The Marshall Islands participates in the Olympic Games in the Summer Olympics and have not competed at the Winter Olympics. The nation entered the Olympic Games for the first time at the 2008 Summer Games in Beijing, China. The delegation featured five athletes who lived in different nations, competing across athletics, swimming, and taekwondo. All athletes failed to progress further from their first rounds. Four years later, at the 2012 Summer Games, four athletes were sent, two each in athletics and swimming. All athletes also failed to progress further from their first rounds.

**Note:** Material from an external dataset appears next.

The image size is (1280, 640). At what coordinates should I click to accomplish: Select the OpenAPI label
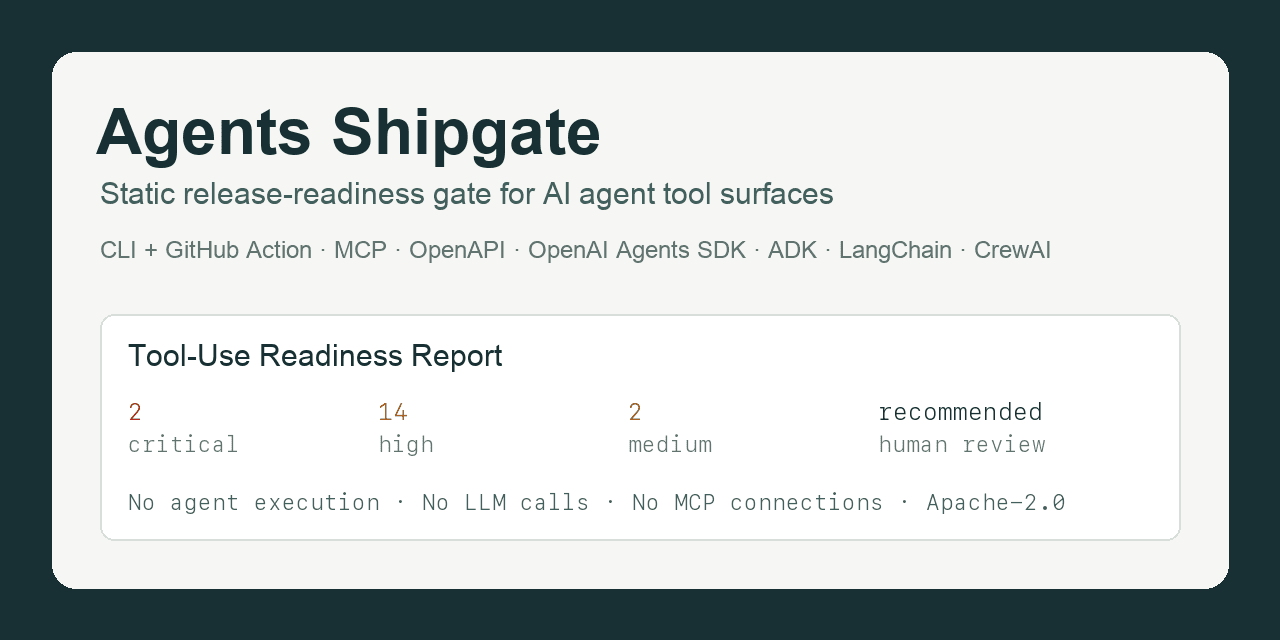(x=457, y=250)
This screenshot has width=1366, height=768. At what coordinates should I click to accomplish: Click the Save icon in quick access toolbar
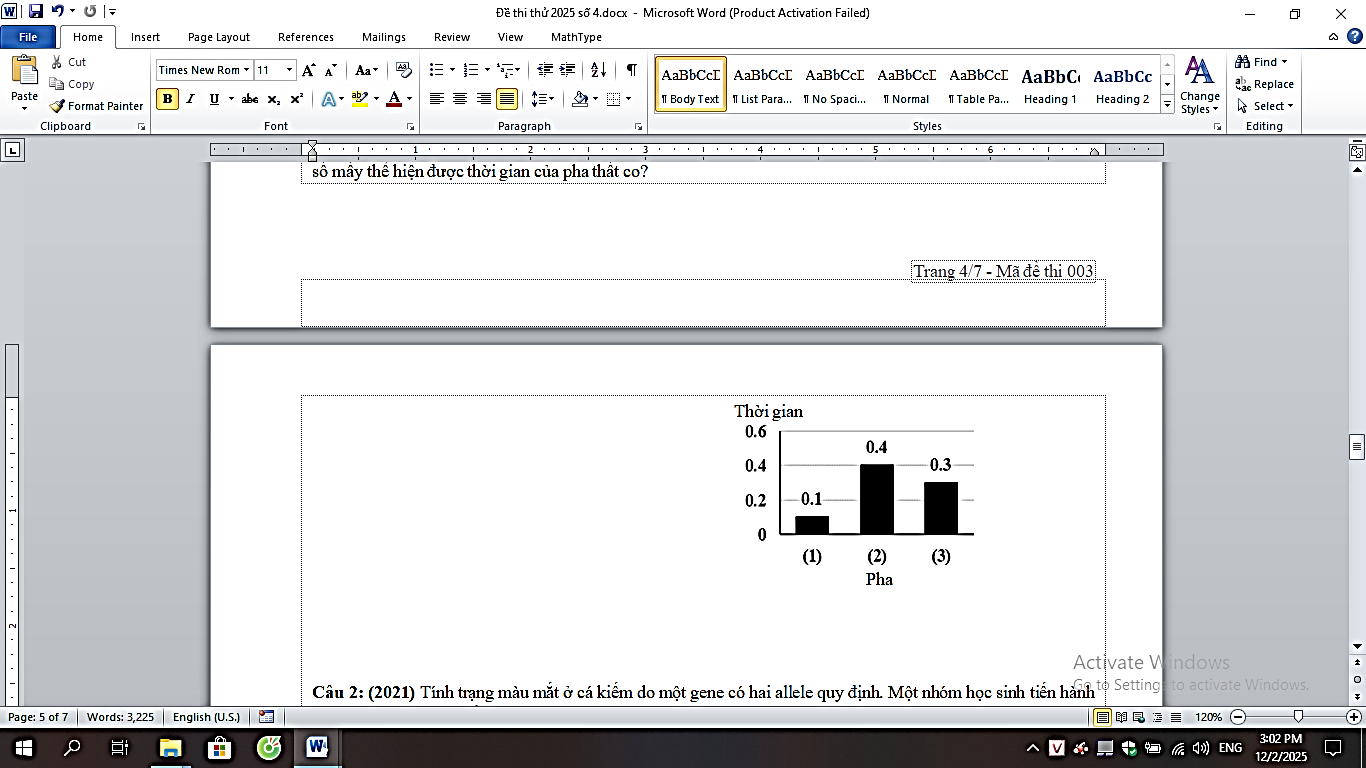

The nation made their debut in weightlifting at the next games, where the nation received their then-highest placement by Mattie Sasser, who placed 11th in the women's 58 kg event with a total of 199 kilograms. They also sent athletes in swimming and athletics but they also failed to progress further from their first rounds. The nation had their smallest delegation so far at the 2020 Summer Games where they sent two swimmers who also failed to progress further from their first rounds. Their highest placement came at the 2024 Summer Games, where Sasser placed tenth in the women's 59 kg event with a total of 209 kilograms. Continuing, the athletics and swimming competitors for the nation at the games also failed to progress further.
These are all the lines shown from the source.